Director John Kazanjian has kept those commands close to his heart in New City Theater's austere, grounded, and autumnally moody production of Hamlet, starring Mary Ewald as the title character. This is one of those rare Shakespeare productions that doesn't feel like it's grasping after pomp or pyrotechnics and has a refreshing absence of young actors trying to prove themselves by being grandiosely "Shakespearean." It is, above all, mature. This is partly due to the combined experience of the actors on New City's small stage—Todd Moore as King Claudius, Kristen Kosmas as Ophelia, Peter Crook as Polonius, Seanjohn Walsh as the ghost, and Tim Gouran as Laertes—and also because it feels like a deeply lived-in production where the actors have taken their time to let the personalities of the characters emerge instead of trying to drape themselves in how they think the characters should behave. Kosmas's Ophelia isn't a quaking girl/ingenue but a fully grown, plainspoken woman. Moore's Claudius isn't an unctuous villain but a regretful man who's made some wretched choices and is just trying to hold himself and his kingdom together. And Ewald's Hamlet seems more like her murderous uncle's frustrated peer than an impetuous kid.

New City's design is simple but couldn't be more evocative of a 16th-century European castle—a narrow, corridor-like room with a musty dirt floor and nine large candles burning in sconces along a brick wall. The audience sits in one long row against the other wall, creating an almost uncomfortable intimacy in a play where eavesdropping, whispering, and spying on people from behind corners and curtains are matters of life and death.

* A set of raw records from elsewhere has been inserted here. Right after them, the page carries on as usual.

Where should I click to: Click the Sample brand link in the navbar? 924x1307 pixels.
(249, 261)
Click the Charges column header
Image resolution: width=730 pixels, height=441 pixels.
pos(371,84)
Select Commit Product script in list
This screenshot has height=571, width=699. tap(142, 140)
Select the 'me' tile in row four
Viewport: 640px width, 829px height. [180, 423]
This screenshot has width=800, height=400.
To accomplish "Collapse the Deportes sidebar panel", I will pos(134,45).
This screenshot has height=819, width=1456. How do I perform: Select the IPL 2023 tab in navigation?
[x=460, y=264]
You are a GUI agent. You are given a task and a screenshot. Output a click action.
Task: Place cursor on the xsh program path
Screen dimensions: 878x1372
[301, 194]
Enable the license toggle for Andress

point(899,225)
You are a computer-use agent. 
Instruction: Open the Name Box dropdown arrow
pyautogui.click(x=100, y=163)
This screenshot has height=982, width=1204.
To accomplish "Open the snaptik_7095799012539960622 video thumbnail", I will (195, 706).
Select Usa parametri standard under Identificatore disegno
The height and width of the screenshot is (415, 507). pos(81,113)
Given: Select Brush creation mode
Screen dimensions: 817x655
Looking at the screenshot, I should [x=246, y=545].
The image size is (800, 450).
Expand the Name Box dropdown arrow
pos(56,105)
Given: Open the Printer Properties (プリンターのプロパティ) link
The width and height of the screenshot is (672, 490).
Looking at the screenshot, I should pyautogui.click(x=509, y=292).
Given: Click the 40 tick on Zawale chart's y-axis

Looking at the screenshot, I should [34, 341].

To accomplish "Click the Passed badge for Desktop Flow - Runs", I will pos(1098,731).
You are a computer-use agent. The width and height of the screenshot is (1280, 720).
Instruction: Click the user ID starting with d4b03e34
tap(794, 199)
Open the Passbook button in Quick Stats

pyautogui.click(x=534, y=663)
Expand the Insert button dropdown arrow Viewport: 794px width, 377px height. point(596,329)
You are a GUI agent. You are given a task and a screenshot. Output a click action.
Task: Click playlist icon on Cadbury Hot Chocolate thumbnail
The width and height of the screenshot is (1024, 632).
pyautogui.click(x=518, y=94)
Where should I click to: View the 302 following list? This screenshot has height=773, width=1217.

Being so physically close to actors performing with such startling sincerity opens up the possibility of a whole new kind of attention to the text. In this production, "To be or not to be" lands just as hard as "What if this cursed hand were thicker than itself with brother's blood?" and "Give me that man that is not passion's slave and I will wear him in my heart's core." Even if you've seen Hamlet a dozen times, this production is so lucid, you'll hear lines you've never heard before.

By stripping away embellishments and keeping everything simple, Kazanjian and company have done something with Hamlet that seems almost impossible—they've made it new.